Only 56% of PNG women in labour are seen by a health worker (credit: Annelie Edsmyr)
According to the UN’s Population Fund, Papua New Guinea has one of the highest maternal mortality rates in the world with around 1,300 women dying every year from pregnancy related problems. Given the findings in their latest ‘State of the World Population Report’, we explore how MAF is saving women’s lives in remotest PNG.
Did you know that out of every 100,000 live births, 192 babies die in PNG? In the UK, the figure is 10.
With only 56% of PNG women in labour attended to by a skilled health worker, no wonder the death rate is so high. Only 30% of PNG’s population has access to the full range of affordable healthcare services whenever they need them, wherever they are compared to 88% of the UK (source: UNFPA State of the World Population Report 2024).
Rural PNG is full of rugged mountains and jungles (credit: Joy Suarkia & Jonny Watson)
Samarie’s story
On 22 March 2024, mother-of-one Samarie gives birth to twins at home – a grass hut in remote Mengamanau Village in the middle of the jungle on a steep mountain.

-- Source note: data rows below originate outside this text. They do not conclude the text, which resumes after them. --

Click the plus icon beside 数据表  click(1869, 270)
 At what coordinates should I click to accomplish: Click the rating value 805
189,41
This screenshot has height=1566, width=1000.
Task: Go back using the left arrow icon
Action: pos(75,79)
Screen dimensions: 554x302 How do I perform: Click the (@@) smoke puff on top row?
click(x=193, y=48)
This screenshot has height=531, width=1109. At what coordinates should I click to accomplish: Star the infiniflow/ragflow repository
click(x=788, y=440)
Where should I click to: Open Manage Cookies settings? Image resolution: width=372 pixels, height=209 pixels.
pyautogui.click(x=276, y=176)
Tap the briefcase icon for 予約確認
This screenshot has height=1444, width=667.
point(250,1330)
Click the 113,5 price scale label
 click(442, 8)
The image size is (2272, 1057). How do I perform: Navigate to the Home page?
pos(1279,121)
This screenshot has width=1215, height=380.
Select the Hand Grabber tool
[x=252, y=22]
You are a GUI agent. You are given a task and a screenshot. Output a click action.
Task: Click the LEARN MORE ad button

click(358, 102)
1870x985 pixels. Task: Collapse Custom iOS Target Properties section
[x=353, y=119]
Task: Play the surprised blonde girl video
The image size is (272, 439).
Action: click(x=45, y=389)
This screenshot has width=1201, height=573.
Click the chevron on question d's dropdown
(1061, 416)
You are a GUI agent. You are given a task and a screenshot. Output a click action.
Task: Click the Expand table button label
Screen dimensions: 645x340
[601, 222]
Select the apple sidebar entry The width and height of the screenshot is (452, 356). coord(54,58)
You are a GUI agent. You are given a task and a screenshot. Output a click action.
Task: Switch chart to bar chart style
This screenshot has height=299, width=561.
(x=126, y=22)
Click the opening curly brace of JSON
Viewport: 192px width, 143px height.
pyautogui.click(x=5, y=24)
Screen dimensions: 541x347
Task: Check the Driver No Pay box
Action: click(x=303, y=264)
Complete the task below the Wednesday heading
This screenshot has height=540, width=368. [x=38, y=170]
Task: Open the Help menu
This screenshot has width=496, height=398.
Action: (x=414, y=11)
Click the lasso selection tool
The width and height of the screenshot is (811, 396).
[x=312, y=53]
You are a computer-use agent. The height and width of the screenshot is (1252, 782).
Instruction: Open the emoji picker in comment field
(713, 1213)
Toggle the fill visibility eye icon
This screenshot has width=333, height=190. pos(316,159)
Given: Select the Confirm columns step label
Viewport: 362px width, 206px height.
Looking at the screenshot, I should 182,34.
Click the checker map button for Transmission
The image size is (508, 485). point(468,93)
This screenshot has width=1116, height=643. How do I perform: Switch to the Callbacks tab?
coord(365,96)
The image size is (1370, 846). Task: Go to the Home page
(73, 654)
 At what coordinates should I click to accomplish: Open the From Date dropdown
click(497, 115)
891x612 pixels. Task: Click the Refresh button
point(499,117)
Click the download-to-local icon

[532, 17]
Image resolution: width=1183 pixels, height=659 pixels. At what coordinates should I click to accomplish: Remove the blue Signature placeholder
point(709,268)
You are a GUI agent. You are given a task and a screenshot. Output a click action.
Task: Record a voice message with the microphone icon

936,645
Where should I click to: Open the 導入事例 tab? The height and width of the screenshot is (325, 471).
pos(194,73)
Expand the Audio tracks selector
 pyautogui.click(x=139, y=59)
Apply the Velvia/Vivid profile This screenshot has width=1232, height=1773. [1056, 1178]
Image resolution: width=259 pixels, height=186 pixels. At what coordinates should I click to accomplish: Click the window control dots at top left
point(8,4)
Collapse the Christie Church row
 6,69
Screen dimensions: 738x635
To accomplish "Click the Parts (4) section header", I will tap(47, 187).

Mengamanau is located in PNG’s Enga Province characterised by rugged mountains and high-altitude valleys. The area doesn’t have any roads.
The boy named ‘Jared’ and the girl ‘Sanda’ meaning ‘perfume’ came into the world without the help of a health worker, electricity or running water.
From Mengamanau, Enga’s Kompiam District Hospital is a seven-day hike through the jungle via many rivers, but some are simply too dangerous to cross.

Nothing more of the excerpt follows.